Automatic watches are usually more accurate than their purely mechanical counterparts, but quartz is superior to mechanical by a large margin. As a rule, a quartz watch could be as accurate as +/- 0.01, although +/- 2 seconds a day is within the acceptable limits.

Are quartz watches always more accurate than mechanical ones?

Yes, they are, but not always. Accuracy and precision are not exactly the same thing. It’s important to remember that even when a mechanical watch is allowed to vary +6/-4 seconds per day, that doesn’t necessarily mean it will consistently vary by that amount each day. A mechanical movement is noticeably affected by the gravitational pull of the Earth. It only takes a performance distortion of 1/1000th of a per cent for a watch movement to be one second less accurate in a day. This causes the performance of mechanical movements to be somewhat different from day to day when not stored in a fixed position. The good news is that the actual variations of a mechanical watch will often cancel each other out. This means a mechanical watch will tend to be more accurate over a longer period than the single-day COSC (Contrôle Officiel Suisse des Chronomètres) measurement may imply.

In layman’s terms... looking at the performance of a watch over a 24-hour period may not provide the full picture of its accuracy.

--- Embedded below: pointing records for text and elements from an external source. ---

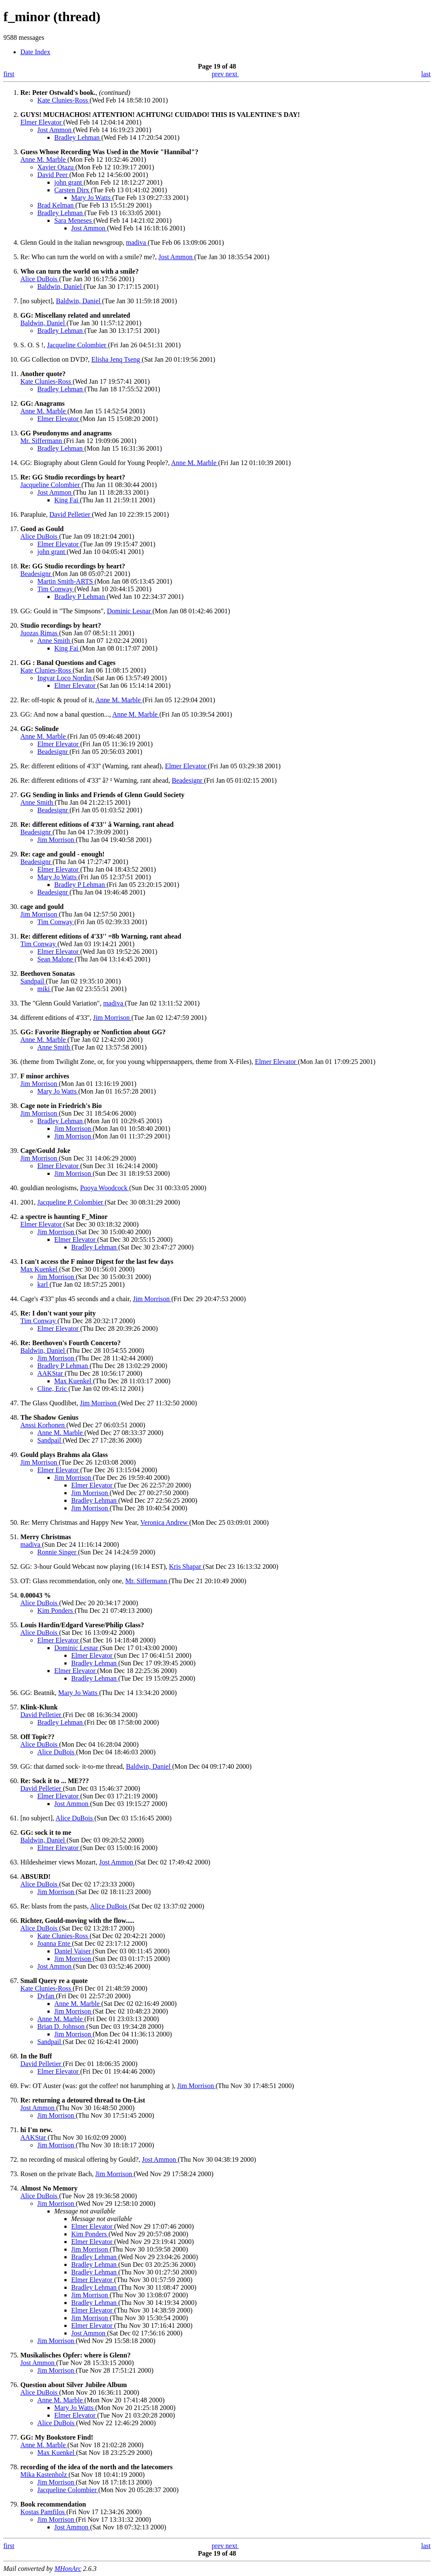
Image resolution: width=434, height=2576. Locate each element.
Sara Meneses (73, 220)
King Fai (67, 500)
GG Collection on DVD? (54, 359)
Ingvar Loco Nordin (65, 677)
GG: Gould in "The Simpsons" (61, 611)
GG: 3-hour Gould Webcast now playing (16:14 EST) (93, 1566)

Enoksen - Blog Post - Picking the Right Movement - Watch Breakdown Image

On a daily basis, quartz watches are generally more consistent than mechanical variants under identical conditions. Quartz performance is affected mainly by temperature changes and weakened batteries. So a quartz watch that you measured to gain 0.5 seconds yesterday will be consistently and increasingly off correct time by about that amount. You can be pretty certain that in 60 days, it will be about 30 seconds off. At the end of a year, it would likely be over 180 seconds off.

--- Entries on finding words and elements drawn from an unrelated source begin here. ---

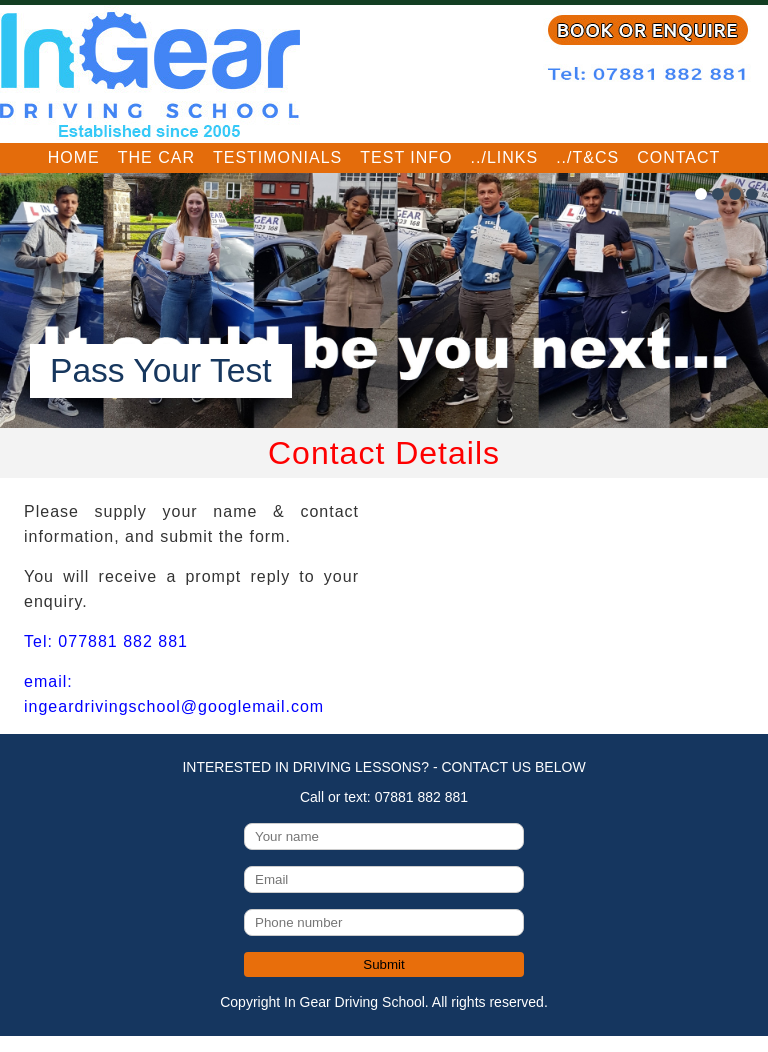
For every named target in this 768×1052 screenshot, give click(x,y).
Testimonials (277, 157)
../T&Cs (587, 157)
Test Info (406, 157)
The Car (156, 157)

Compare that to a mechanical watch that you measured to gain 2 seconds yesterday. It would seem that our example quartz watch is 4 times more accurate than this. But while the daily measured variations seem much higher, they are not likely to be as consistent, so will have a dampening effect. You cannot accurately predict that the mechanical watch would be off by 120 seconds at the end of the same 60 days. It might be right on time, or it may be 200 seconds off. The broader range of variations allows most mechanical watches to stay closer to correct time than the daily variation rate implies. Over a year, some mechanicals can on average stay closer to correct time without having to be reset than a quartz watch might, where others always tend to gain roughly the same amount each day.

Why would anyone want a less accurate watch?

In the 1970s the demand for simplicity favoured the more accurate quartz style watch. Quartz technology debuted in watches with LED screens, and by the end of the 1980s, they powered both digital and analog watches, kitchen timers, wall clocks and everything in between. The dramatic rise of quartz technology nearly killed the Swiss watch industry in the 1980’s. It wasn’t until the 1990’s that the appreciation for the mechanical watch began to increase again. Why? Well, there's no single answer to that, so you can take your pick: there is beauty and artistry in imperfection, there's tradition in the history of mechanical watchmaking and there's fascinating engineering at work in every mechanical watch. It’s an anorak’s dream. William Gibson said of Mechanical watches, “Each one is a miniature world unto itself, a tiny functioning mechanism… consequently, these watches are, in a sense, alive. They have heartbeats. They seem to respond, Tamagotchi-like, to "love,” (1999 https://www.wired.com/1999/01/ebay/)

So why then? Well, it’s the sheer joy of owning something, which is simply amazing and perpetual. A beautiful extension of the owner where the natural movement of your arm is all that is required for it to function.